Alleviation of fibrosis and oxidative stress in pressure overload-induced cardiac remodeling and heart failure via SIRT3 activation by colchicine

Abstract

Heart failure (HF) is the end stage of many cardiovascular diseases, which is often associated with myocardial hypertrophy and cardiac remodeling. Among them, pressure overload-induced myocardial injury is one of the most common causes of heart failure. Colchicine, a drug widely used in the treatment of inflammatory diseases, has recently been found to significantly reduce the risk of cardiovascular events in patients with coronary artery disease and atrial fibrillation. However, the specific mechanism of colchicine has not been fully elucidated. We used the transverse aortic constriction (TAC) model to simulate cardiac pressure overload in mice. We found that colchicine attenuated TAC-induced heart failure and alleviated cardiac oxidative stress and fibrosis. To explore the specific molecular mechanism, we treated primary cardiac fibroblasts (CFs) and HL-1 with Ang Ⅱ in vitro to simulate the occurrence of TAC model. We found that colchicine induced SIRT3 activation and alleviated myocardial oxidative stress and cadiac fibrosis.
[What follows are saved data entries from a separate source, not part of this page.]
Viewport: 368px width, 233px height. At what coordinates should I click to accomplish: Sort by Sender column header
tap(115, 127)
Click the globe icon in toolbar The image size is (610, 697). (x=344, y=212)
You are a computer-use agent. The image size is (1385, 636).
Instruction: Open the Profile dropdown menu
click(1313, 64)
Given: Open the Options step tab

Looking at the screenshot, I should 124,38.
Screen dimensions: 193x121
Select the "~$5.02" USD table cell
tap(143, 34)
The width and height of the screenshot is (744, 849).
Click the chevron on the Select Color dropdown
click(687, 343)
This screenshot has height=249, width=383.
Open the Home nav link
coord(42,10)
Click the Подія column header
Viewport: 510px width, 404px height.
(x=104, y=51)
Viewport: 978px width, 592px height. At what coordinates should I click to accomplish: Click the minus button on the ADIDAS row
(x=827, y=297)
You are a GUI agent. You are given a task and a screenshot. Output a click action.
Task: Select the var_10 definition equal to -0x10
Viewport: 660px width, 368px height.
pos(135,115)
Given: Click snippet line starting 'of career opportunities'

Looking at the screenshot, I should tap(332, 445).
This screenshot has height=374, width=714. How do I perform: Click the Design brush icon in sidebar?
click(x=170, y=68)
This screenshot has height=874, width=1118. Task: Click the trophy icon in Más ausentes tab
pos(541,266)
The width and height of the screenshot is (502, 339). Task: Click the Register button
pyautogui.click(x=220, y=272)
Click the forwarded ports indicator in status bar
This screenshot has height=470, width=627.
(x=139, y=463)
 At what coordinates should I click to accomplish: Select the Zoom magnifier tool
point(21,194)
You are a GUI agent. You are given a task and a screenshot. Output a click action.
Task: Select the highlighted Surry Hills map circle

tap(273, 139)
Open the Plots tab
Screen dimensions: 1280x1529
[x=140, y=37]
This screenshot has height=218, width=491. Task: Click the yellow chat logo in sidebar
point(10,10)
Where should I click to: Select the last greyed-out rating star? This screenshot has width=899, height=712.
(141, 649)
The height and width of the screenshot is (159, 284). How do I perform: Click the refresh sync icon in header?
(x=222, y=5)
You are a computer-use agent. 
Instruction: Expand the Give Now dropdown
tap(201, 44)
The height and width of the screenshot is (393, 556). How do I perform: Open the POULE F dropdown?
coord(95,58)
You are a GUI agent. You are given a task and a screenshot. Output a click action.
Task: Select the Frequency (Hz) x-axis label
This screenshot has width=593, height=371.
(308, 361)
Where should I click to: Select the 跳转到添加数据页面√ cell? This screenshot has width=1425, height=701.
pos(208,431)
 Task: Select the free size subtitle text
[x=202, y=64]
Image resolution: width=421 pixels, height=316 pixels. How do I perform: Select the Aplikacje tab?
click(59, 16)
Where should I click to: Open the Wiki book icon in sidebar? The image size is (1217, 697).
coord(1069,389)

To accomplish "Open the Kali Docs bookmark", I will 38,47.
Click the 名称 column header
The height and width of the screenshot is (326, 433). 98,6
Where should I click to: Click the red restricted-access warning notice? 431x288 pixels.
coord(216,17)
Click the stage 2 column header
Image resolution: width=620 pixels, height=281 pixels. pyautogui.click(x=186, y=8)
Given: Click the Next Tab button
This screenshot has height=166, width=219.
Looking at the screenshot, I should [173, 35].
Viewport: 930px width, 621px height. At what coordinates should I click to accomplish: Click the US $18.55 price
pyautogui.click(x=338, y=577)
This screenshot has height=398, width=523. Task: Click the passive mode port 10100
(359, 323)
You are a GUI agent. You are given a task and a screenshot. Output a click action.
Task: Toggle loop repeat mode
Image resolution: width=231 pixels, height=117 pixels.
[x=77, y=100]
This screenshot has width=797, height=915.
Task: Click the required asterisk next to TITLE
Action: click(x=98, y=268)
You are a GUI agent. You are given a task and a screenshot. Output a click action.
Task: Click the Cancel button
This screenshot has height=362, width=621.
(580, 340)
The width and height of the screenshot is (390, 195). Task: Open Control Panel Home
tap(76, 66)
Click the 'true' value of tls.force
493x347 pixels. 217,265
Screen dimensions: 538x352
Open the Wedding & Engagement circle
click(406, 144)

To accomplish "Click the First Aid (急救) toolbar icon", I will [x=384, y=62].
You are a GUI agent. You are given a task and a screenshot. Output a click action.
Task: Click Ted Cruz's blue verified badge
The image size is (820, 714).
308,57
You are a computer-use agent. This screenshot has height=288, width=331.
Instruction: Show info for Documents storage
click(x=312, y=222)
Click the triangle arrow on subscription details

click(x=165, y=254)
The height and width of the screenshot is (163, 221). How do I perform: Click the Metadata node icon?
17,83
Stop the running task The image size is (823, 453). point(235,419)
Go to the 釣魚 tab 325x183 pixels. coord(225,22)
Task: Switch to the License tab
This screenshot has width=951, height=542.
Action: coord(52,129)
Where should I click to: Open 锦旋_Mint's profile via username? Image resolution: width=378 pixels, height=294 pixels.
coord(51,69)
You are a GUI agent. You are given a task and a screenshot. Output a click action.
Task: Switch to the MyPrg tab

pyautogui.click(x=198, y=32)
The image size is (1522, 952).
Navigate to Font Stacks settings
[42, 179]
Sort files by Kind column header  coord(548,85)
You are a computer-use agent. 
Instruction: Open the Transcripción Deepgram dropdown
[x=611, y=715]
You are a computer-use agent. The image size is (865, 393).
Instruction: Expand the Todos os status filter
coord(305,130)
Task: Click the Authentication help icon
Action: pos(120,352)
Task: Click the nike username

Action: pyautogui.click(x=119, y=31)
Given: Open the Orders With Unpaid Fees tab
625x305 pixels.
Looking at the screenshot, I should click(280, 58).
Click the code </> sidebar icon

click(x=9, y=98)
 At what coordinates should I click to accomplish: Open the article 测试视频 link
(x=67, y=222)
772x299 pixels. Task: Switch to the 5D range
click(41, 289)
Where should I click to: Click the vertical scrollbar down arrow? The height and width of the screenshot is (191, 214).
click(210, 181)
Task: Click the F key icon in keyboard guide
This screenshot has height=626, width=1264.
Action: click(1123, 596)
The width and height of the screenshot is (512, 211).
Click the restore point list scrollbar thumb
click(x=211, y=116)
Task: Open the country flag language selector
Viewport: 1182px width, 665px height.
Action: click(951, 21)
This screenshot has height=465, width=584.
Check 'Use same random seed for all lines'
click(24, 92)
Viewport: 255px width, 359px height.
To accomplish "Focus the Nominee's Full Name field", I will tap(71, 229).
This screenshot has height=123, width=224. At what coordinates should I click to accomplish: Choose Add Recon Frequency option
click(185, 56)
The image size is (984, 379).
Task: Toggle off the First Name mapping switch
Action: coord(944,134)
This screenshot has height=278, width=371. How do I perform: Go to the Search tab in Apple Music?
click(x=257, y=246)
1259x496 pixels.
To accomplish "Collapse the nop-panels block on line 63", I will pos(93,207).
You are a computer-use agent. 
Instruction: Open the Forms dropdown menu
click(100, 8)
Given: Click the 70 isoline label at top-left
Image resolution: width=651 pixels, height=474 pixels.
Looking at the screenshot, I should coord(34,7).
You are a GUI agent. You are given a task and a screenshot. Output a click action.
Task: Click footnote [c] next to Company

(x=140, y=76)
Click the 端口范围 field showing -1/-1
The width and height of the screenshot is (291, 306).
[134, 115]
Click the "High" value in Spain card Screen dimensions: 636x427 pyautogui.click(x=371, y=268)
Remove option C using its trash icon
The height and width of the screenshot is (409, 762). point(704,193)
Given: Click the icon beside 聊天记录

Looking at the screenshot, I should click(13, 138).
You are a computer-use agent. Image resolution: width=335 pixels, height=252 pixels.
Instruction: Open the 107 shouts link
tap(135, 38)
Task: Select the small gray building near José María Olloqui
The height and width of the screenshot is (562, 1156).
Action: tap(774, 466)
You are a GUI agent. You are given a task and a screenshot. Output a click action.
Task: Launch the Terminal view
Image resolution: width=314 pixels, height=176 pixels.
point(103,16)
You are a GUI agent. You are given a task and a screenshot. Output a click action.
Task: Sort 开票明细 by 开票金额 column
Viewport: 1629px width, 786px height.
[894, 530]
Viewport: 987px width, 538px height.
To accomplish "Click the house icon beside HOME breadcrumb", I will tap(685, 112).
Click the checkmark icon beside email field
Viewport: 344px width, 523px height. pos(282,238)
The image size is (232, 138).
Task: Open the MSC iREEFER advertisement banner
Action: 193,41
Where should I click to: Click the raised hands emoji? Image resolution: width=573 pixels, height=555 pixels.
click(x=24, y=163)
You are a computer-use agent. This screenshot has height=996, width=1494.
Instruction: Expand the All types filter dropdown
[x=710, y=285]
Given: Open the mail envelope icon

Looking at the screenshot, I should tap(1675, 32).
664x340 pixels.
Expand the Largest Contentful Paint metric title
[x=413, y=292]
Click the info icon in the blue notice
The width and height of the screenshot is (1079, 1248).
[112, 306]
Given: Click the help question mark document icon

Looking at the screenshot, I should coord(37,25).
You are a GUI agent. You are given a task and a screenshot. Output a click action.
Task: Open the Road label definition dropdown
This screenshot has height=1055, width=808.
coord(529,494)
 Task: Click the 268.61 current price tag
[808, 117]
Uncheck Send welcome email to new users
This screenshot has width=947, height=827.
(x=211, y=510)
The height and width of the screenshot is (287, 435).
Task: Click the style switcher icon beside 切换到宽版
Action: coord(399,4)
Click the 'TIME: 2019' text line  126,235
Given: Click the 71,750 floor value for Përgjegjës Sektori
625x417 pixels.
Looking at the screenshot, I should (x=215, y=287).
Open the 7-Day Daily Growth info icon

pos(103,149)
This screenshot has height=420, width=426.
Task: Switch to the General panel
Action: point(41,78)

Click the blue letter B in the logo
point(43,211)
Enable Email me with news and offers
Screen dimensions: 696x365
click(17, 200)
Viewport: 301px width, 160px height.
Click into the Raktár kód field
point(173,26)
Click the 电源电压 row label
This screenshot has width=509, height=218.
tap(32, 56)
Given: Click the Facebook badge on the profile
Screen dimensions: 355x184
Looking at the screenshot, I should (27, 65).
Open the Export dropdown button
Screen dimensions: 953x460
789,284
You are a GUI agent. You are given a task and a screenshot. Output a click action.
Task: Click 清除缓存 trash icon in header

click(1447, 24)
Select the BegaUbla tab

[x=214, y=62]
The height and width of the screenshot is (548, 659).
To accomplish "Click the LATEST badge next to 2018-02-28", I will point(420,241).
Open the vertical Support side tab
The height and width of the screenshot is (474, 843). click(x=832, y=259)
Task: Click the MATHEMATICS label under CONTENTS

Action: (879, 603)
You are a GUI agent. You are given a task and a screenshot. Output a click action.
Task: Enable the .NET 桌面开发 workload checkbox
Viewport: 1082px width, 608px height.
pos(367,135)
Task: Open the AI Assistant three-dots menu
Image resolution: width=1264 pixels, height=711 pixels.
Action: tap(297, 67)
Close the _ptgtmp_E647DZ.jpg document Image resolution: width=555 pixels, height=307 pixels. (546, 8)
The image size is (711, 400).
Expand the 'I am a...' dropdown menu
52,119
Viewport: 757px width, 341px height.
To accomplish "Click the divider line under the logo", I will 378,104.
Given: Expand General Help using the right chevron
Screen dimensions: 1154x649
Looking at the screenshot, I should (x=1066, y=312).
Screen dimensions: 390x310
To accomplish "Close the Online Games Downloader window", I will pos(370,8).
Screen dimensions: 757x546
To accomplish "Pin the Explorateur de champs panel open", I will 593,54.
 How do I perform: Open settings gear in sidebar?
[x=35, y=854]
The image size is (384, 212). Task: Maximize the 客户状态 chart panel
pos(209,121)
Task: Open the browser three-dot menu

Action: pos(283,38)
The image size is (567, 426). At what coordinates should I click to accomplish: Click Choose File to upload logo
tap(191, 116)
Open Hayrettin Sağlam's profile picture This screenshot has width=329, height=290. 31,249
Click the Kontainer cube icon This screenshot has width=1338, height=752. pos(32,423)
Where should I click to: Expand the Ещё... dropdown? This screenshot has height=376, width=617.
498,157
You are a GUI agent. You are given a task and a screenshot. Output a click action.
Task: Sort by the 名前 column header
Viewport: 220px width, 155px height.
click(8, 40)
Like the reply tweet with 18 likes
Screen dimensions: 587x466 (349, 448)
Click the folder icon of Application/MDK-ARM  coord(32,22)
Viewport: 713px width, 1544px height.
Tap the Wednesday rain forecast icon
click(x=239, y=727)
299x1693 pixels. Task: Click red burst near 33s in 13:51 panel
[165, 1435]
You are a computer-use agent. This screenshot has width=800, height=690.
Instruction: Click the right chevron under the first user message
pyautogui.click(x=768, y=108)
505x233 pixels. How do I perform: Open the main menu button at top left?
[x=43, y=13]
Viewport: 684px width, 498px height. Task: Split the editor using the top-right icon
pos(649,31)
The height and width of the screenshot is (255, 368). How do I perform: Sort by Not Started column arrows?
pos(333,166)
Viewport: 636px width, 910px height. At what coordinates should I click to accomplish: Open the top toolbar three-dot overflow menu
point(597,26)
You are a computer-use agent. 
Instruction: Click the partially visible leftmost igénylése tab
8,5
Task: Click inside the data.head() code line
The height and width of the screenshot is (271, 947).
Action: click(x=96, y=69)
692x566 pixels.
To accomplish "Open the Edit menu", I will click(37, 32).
Additionally, the SIRT3-selective agonist HKL exerts similar effects to colchicine, whereas the SIRT3-selective inhibitor 3-TYP partially reverses the therapeutic effects of colchicine. Our findings suggest that colchicine reduced cardiac oxidative stress and fibrosis by activating SIRT3, which in turn alleviated the progression of pressure overload-induced heart failure.